[Entries on where items appear]
◆ ◆ ◆ ◆ ◆
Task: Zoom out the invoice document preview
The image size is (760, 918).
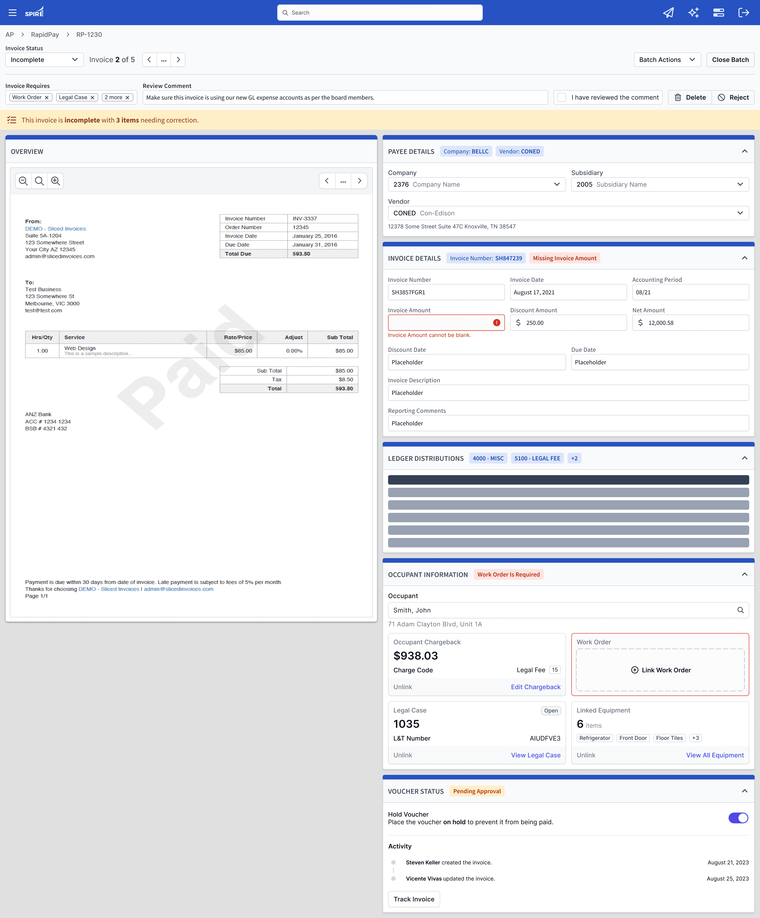Action: 24,181
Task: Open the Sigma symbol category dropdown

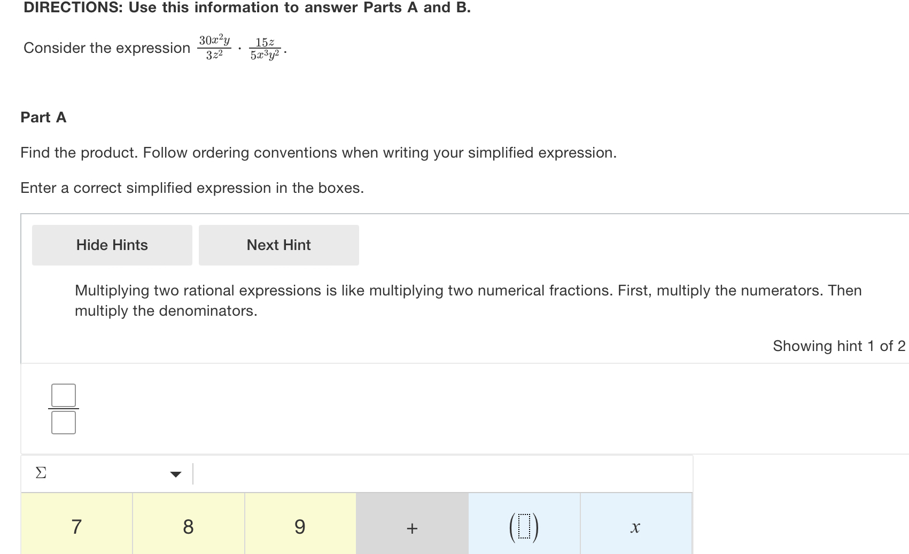Action: [175, 474]
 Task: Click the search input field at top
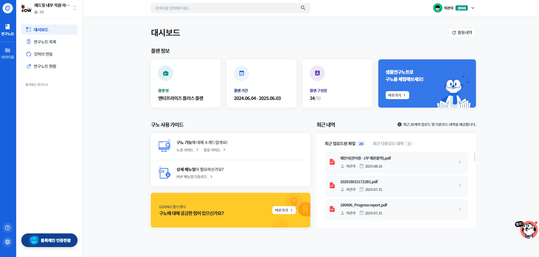(227, 8)
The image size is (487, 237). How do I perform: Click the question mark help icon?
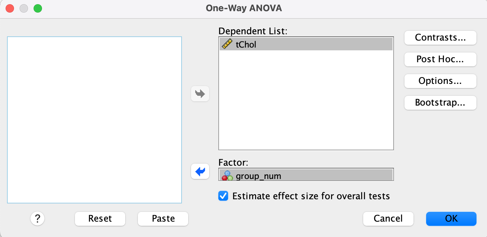[x=37, y=219]
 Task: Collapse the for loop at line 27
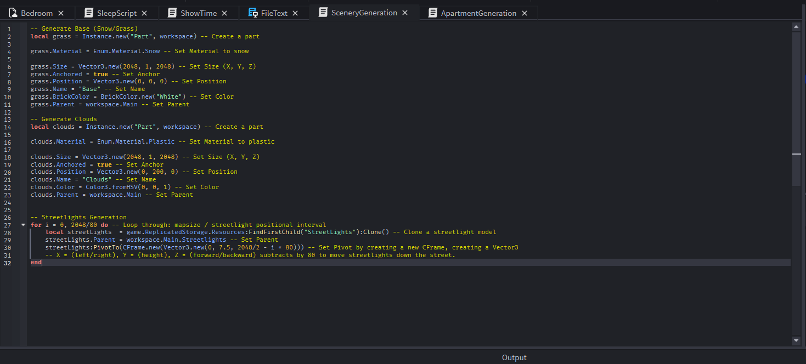coord(23,225)
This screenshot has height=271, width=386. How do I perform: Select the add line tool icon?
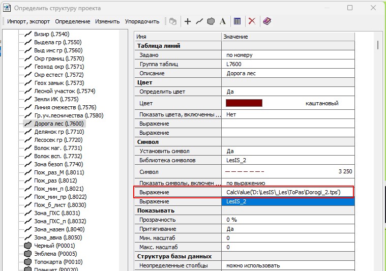[199, 21]
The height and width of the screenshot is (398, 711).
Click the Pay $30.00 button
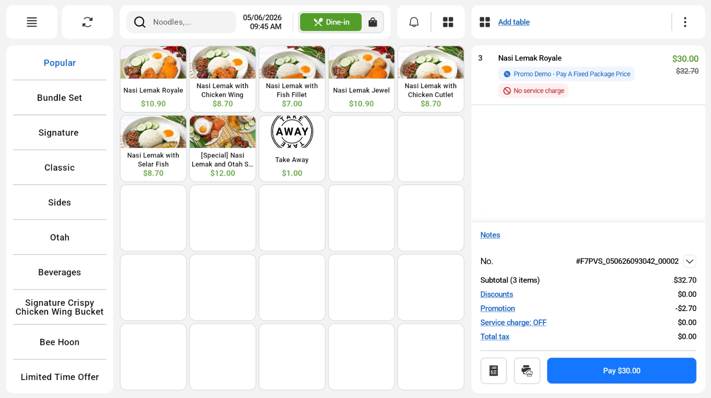pos(622,371)
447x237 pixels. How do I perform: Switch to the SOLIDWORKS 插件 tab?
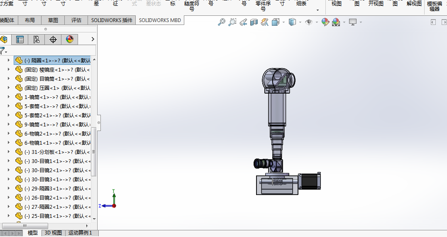[112, 20]
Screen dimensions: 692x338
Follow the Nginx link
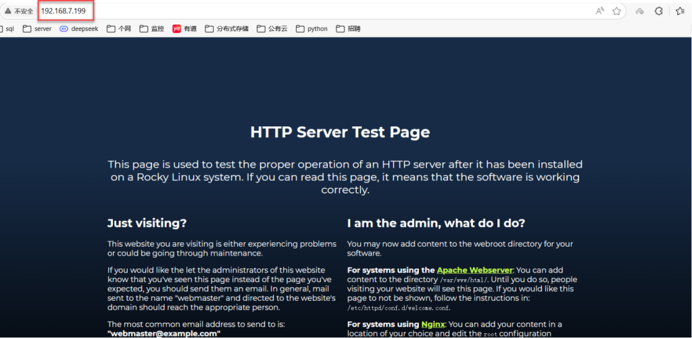click(433, 324)
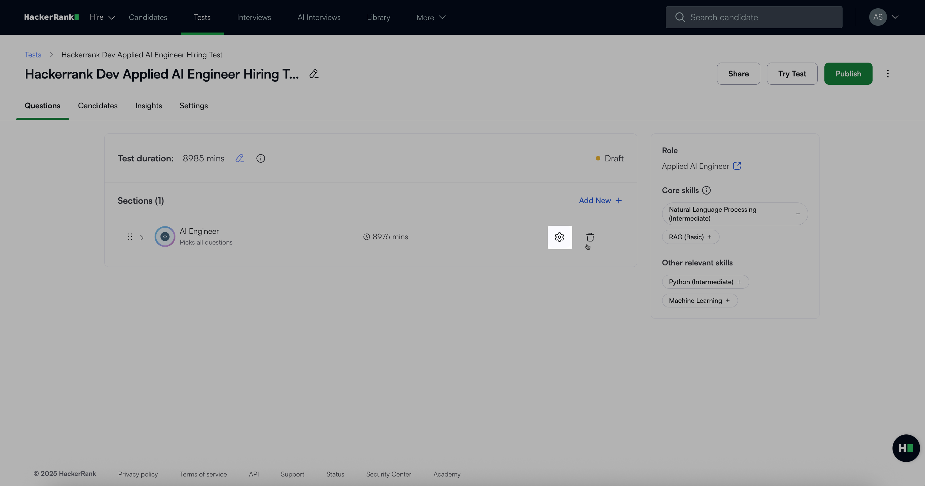925x486 pixels.
Task: Expand the More navigation menu
Action: click(x=431, y=17)
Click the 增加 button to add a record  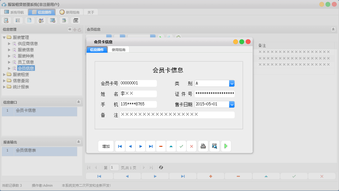(x=106, y=146)
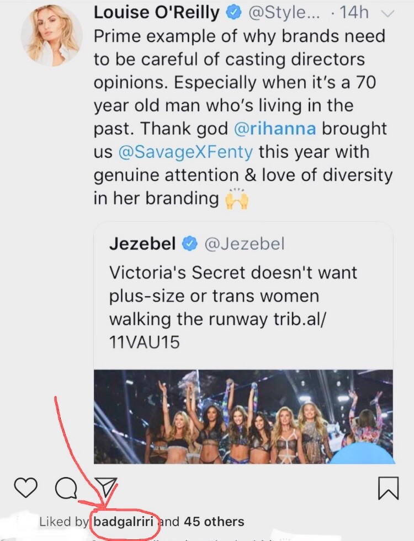Image resolution: width=414 pixels, height=541 pixels.
Task: Tap the raised hands emoji
Action: [236, 198]
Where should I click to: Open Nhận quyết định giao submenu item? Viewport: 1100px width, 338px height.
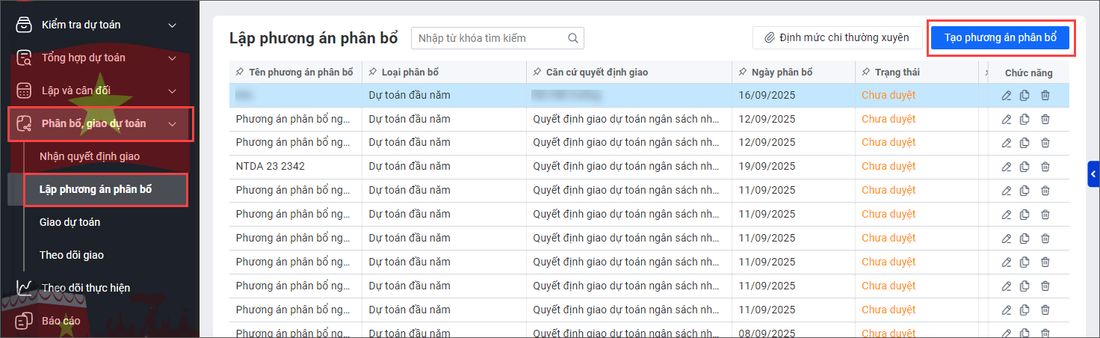coord(90,156)
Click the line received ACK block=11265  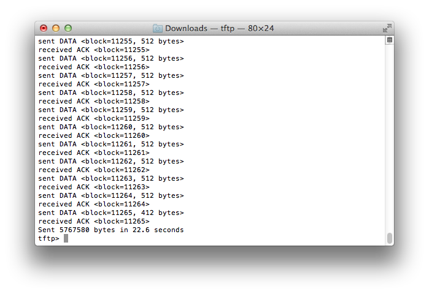click(94, 221)
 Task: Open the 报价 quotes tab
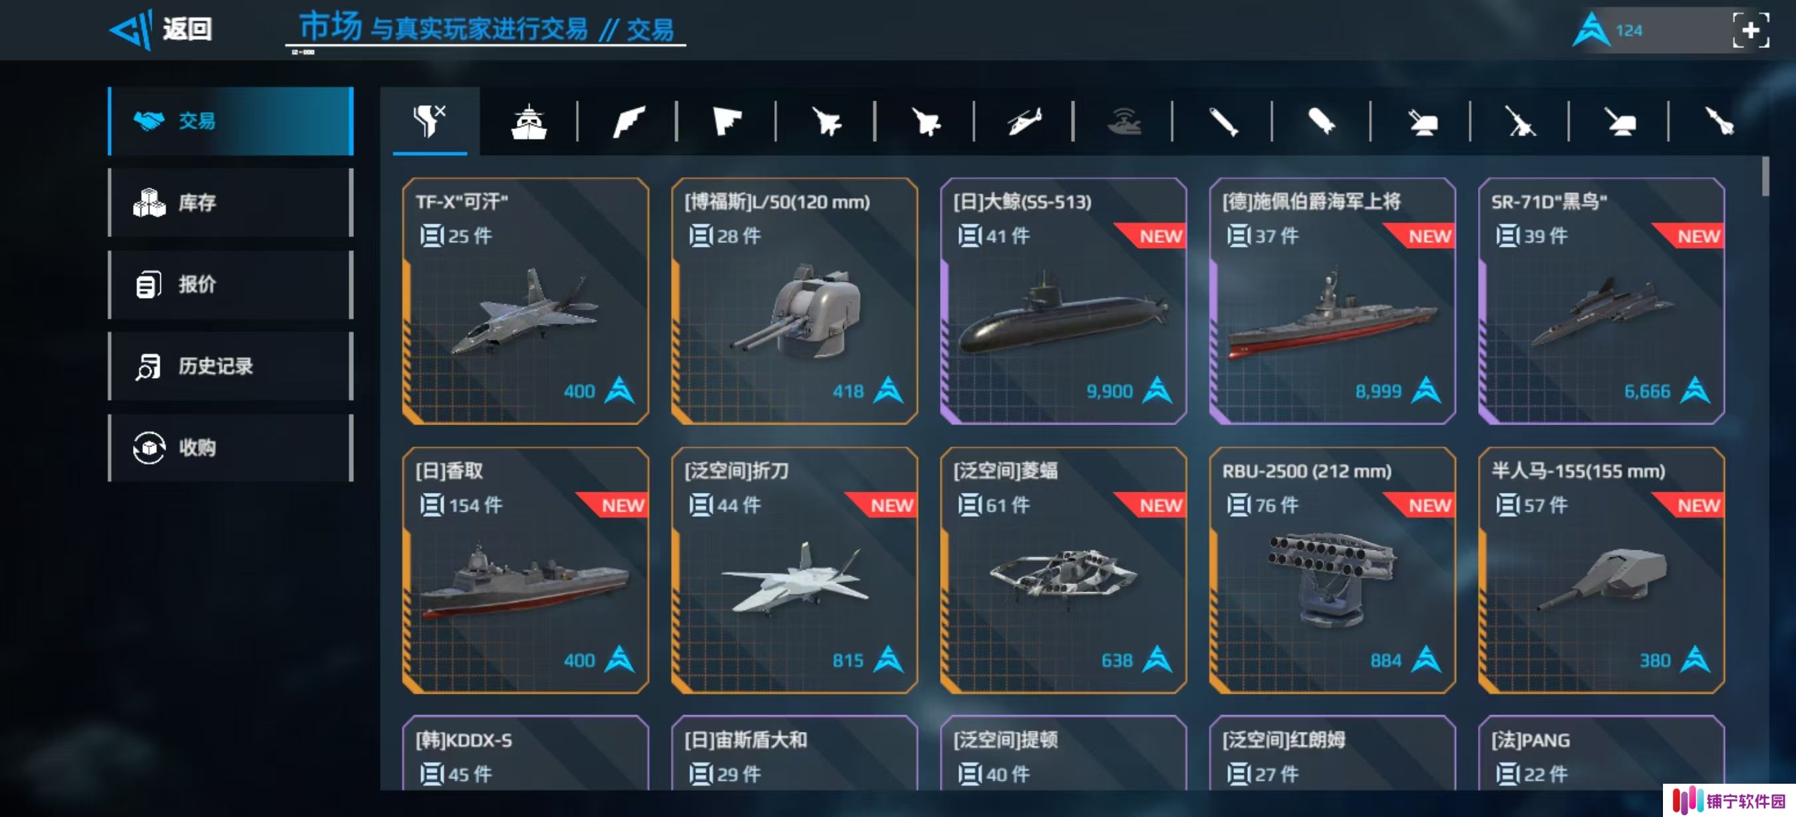coord(231,284)
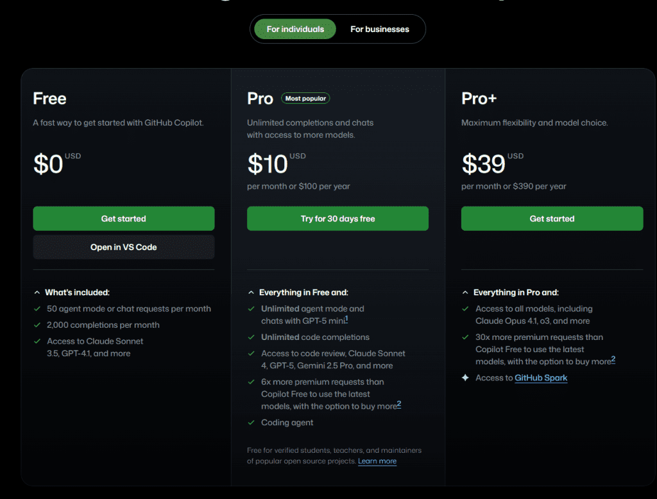Click the sparkle icon beside GitHub Spark

(x=465, y=378)
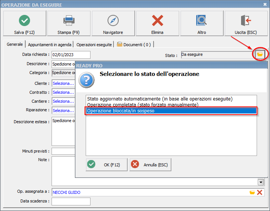The image size is (270, 211).
Task: Confirm with the OK (F12) button
Action: [x=106, y=164]
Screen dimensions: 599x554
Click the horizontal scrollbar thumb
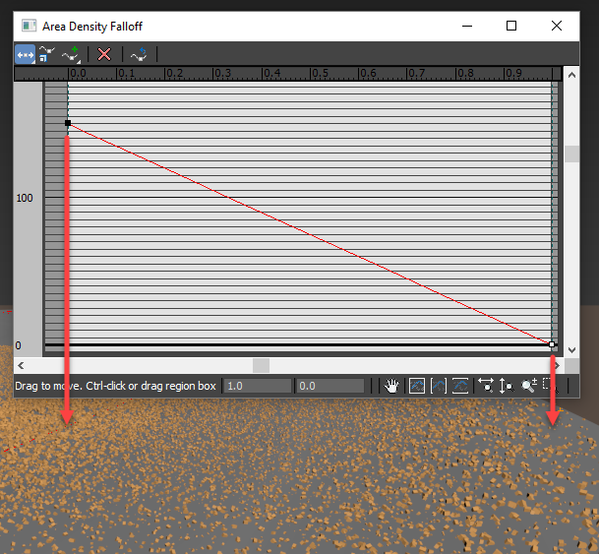[261, 365]
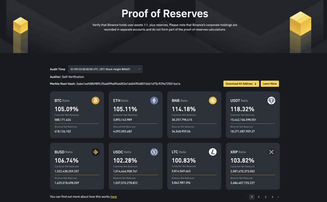327x202 pixels.
Task: Go to page 2 of reserves
Action: tap(259, 197)
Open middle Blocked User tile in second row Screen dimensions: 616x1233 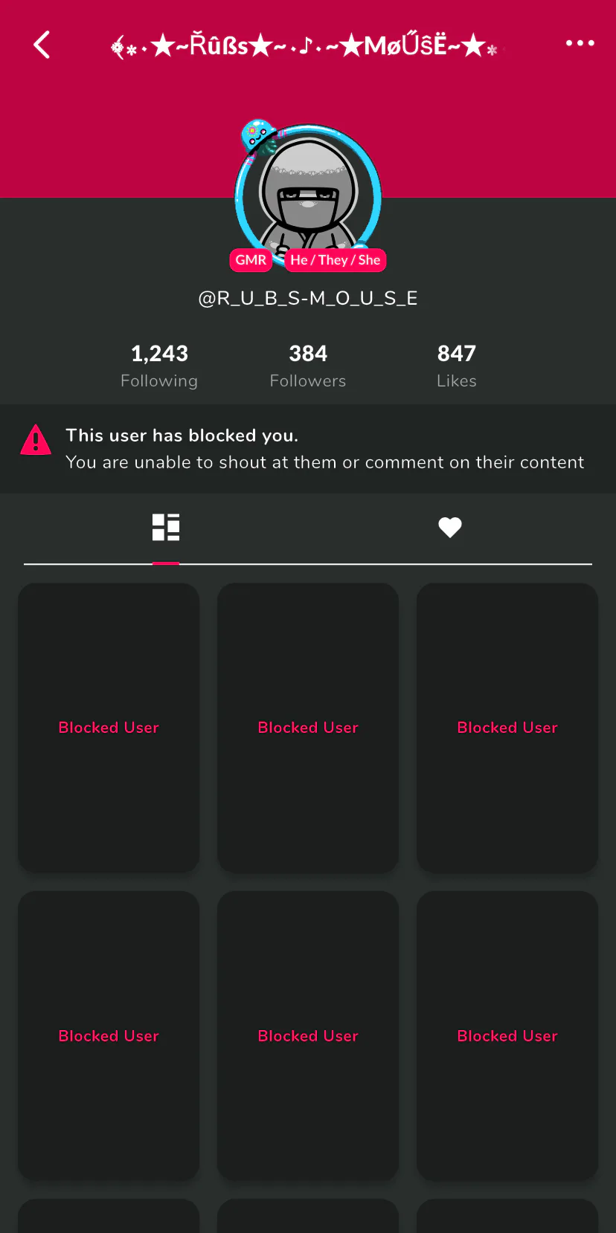point(308,1036)
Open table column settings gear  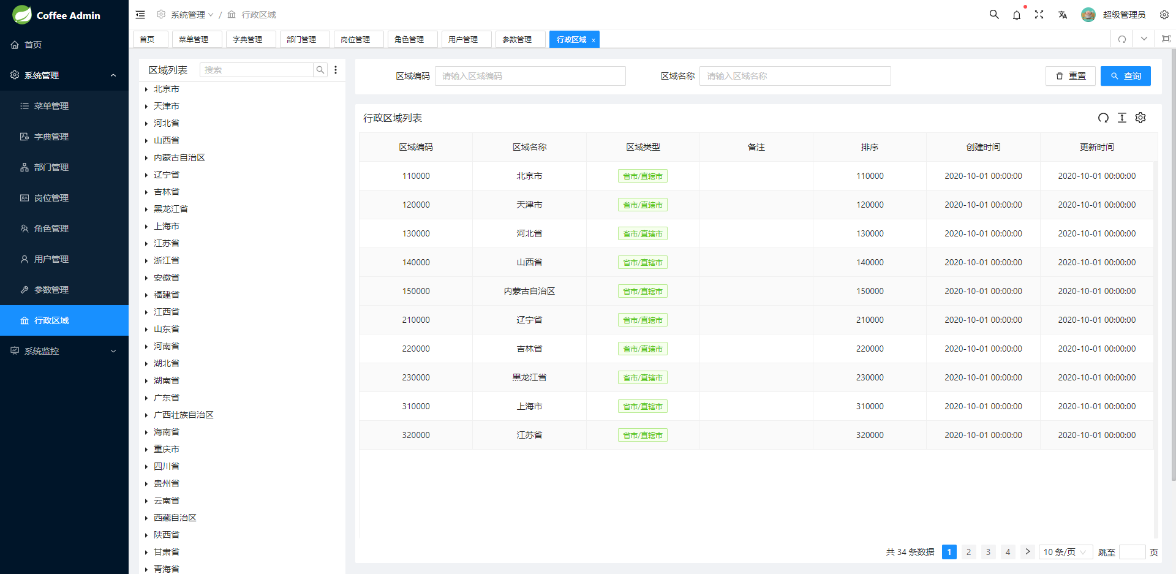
◆ ◆ ◆ ◆ ◆
--- SHORT PROBLEM ---
Copy the stretch from the start of the entries through the line that contains "[x=37, y=219]", word for word. Omit the pictures from your copy.

--- SOLUTION FOR THIS PROBLEM ---
Task: Zoom out the invoice document preview
The image size is (760, 918).
Action: 24,181
Task: Open the Sigma symbol category dropdown

Action: [175, 474]
 Task: Click the search input field at top
(227, 8)
The image size is (487, 237). How do I perform: Click the question mark help icon?
[x=37, y=219]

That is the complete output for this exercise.